ヨーロッパ宇宙機関(ESA)は6月11日、太陽探査機「ソーラー・オービター(Solar Orbiter)」が撮影した太陽の南極の画像を公開しました。これは人類が初めて目にした太陽の南極の姿であり、太陽研究の分野における新たな時代の幕開けを意味しています。
ESAの発表によると、ソーラー・オービターはこれまで軌道の変更を繰り返し試みてきましたが、今回は太陽の極域を観察できる傾斜軌道に移行することに成功し、初めて黄道面(ecliptic plane)の外側から太陽の両極を撮影できるようになりました。この成果は、太陽の磁場や活動周期、宇宙天気の仕組みに対する人類の理解を変えると期待されています。
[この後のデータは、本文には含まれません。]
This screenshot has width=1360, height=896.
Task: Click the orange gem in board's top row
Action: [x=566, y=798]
これまで人々が目にしてきた太陽の画像はすべて、太陽の赤道付近から撮影されたものでした。これは、地球をはじめとする惑星や宇宙船が、太陽の公転軌道面である黄道面上を周回しているためです。しかし、今回ソーラー・オービターがその軌道を傾けたことで、これまでとは異なる角度から太陽を観測できるようになりました。
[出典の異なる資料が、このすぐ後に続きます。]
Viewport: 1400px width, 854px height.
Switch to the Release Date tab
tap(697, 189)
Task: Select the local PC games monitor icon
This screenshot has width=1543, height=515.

ESAが公開した太陽南極の画像は、2025年3月23日に撮影されたものです。このときソーラー・オービターは、太陽の赤道より17度下の角度から太陽を観測しており、南極を直接見ることができました。今後、探査機の軌道をさらに傾けることで、より詳細な観測が期待されています。
ESAの科学ディレクターであるキャロル・マンデル(Carole Mundell)氏は、「本日、私たちは人類として初めて太陽の極域を観測することに成功しました。太陽は私たちに最も近い恒星であり、生命の源であると同時に、現代の宇宙や地上の電力システムにとって潜在的な脅威にもなり得ます。そのため、私たちは太陽の働きを理解し、その振る舞いを予測できるようにならなければなりません」と語りました。
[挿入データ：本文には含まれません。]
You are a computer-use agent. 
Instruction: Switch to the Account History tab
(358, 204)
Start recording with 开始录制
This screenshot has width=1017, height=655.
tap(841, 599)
さらに彼女は、「ソーラー・オービターによるこの新たな視点は、太陽研究の新時代の到来を象徴しています」と述べました。
ソーラー・オービターには、可視光で太陽を撮影して太陽表面の磁場をマッピングする偏光測定・日震撮像装置(PHI)、紫外線で太陽を撮影してコロナを観測する極端紫外線撮像装置(EUI)、太陽表面の異なる温度の荷電ガスが発する光を捉え、太陽大気の層を明らかにするコロナ環境スペクトル撮像装置(SPICE)など、10種類の科学観測装置が搭載されており、さまざまな方法で太陽を観測しています。
これら三つの装置による補完的な観測結果を比較・解析することで、科学者たちは太陽表面の物質がどのように動いているのかを解明することができます。これにより、金星や土星の極域に見られる「極渦(きょくうず)」のような、予想外の発見がもたらされる可能性もあります。
今回の観測における最初の大きな発見の一つは、太陽の南極の磁場が現在、非常に乱れた「混沌」とした状態にあるということでした。PHIによる観測データからは、太陽の南極にN極とS極の両方の磁極が存在していることが明らかになりました。
これはまれな状態であり、約11年周期で変動する太陽活動のサイクルが、ちょうど最も活発な「極大期」に入っていることと関係しています。太陽の磁場は極大期に反転し、その後は両極が再び単一の極性を形成していきます。5〜6年後には、太陽は活動極小期に入り、磁場が最も整った状態となり、活動レベルも最も落ち着くとされています。今回の発見は、この磁場反転がなぜ起こるのかを解明し、より正確な予測につながる可能性があります。
PHIチームの責任者であり、ドイツ・マックス・プランク太陽系研究所のサミ・ソランキ(Sami Solanki)氏は、「科学者たちは、この現象がなぜ起こるのかをまだ完全には解明できていません。ソーラー・オービターがこのタイミングで高緯度地域に到達し、今までになかった視点からその全貌を追跡できるのは、まさに絶好のチャンスです」と語りました。